Anmerkung 2 (S.175, Mitte: „seitdem ihr Xavier…neun Tote auf einmal auferweckte“):  Francois de Xavier (1506-1552), jesuitischer Missionar. Seine Wundertaten malte Rubens um 1620 für die Jesuitenkirche in Antwerpen.

Anmerkung 3 (S. 176: Soeur Rose, soeur Illuminé): Über ein Wunderheilungs-Séance in der Nachfolge der Convulsionisten aus dem Jahr 1759 berichtet als Augenzeuge ausführlich Charles Marie de La Condamine, in: Correspondance de Grimm, etc., Édition Maurice Tourneux; Paris, Garnier frères, 1878, tome iv, pages 379ff.

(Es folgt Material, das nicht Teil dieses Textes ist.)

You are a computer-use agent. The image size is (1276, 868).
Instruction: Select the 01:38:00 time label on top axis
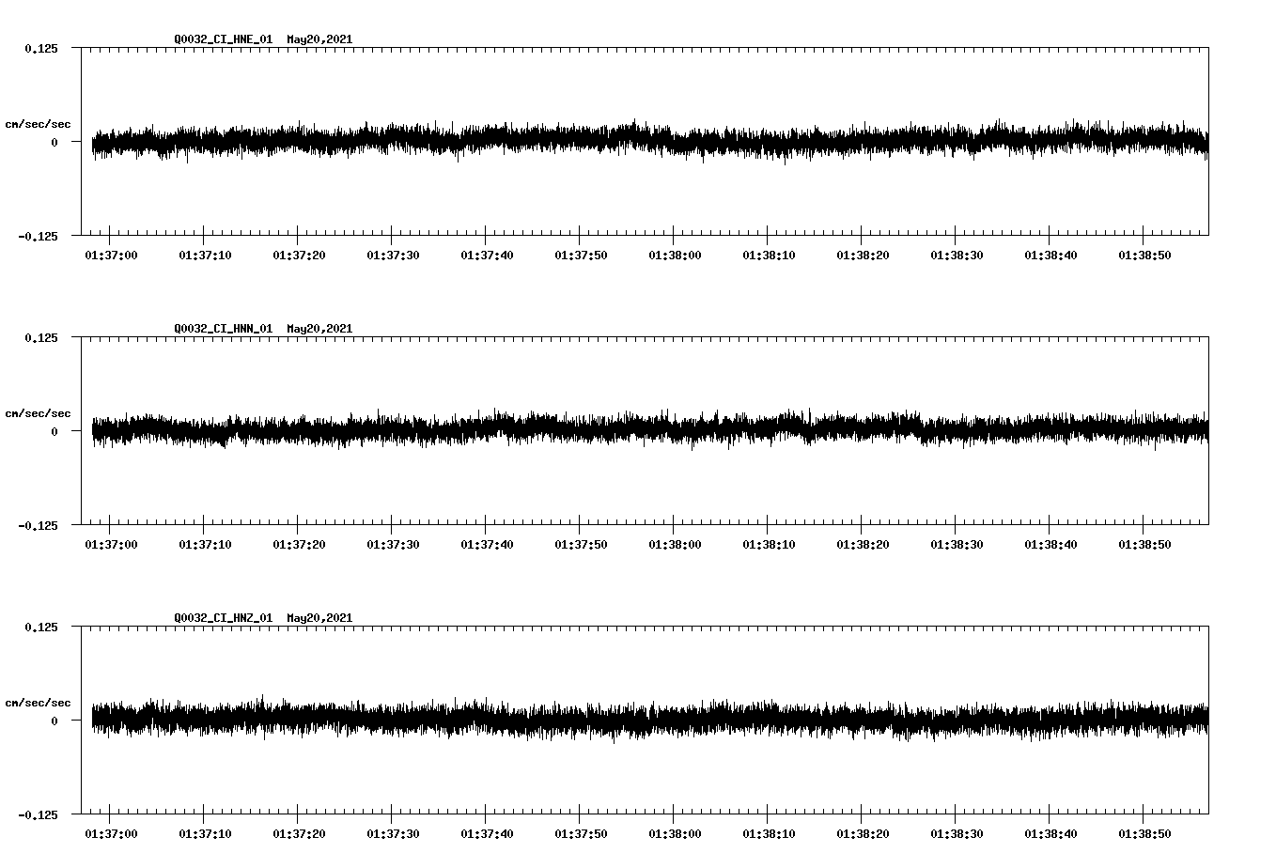coord(673,254)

Anmerkung 4 (S.176: „Ein berühmter Theologe genoss den Vorzug gekreuzigt zu werden“):
Gemeint ist Abraham Chaumeix (1725-1773). Chaumeix denunzierte die Enzyklopädie gegenüber dem Pariser Gerichtshof in seiner Schrift Préjugés légitimes contre l’Encyclopédie 1758. Voltaire widmete ihm eines seiner gefürchteten Gedichte:  Le Pauvre Diable (1758).
In seiner Erwiderung gegen Chamonix zeigt ihn Diderot wie Jesus am Kreuz hängend (Mémoire pour Abraham Chaumeix contre les prétendus philosophes Diderot et d’Alembert. ; Amsterdam, 1759). Die Bemerkung ist also eine tagespolitische Spitze Voltaires und steht in keinem Zusammenhang mit den eigentlichen Convulsionisten.

Anmerkung 5 (S.176: Parlamentsrat Montgeron legte dem König einen Sammelband über alle Wunder von St. Médard vor): Louis-Basile de Mongeron (1686-1754)  war seit 1711 Parlamentsrat am höchsten Gerichtshof Frankreichs. Er hatte sein Buch ohne Erlaubnis der königlichen Zensur drucken lassen und wurde daher in die Bastille gesteckt, später in diversen Gefängnissen inhaftiert.

Anmerkung 6 (S.176 unten: gegen den Geist der Gesetze): Voltaire hatte Montesquieus Schrift verteidigt. Er äußert sich zu dem Konflikt in einem Abschnitt seiner Briefe über Rabelais an den Herzog von Braunschweig-Lüneburg.

Anmerkung 7 (S.177 oben: Die Samojeden): S. sind ein Volk in Sibirien. Vielleicht kannte Voltaire den Reisebericht von Jean-Baptiste Chappe d’Auteroche, der 1761 – 1763 eine Forschungsreise nach Sibirien unternommen hatte und dieses Volk als zurückgeblieben darstellte.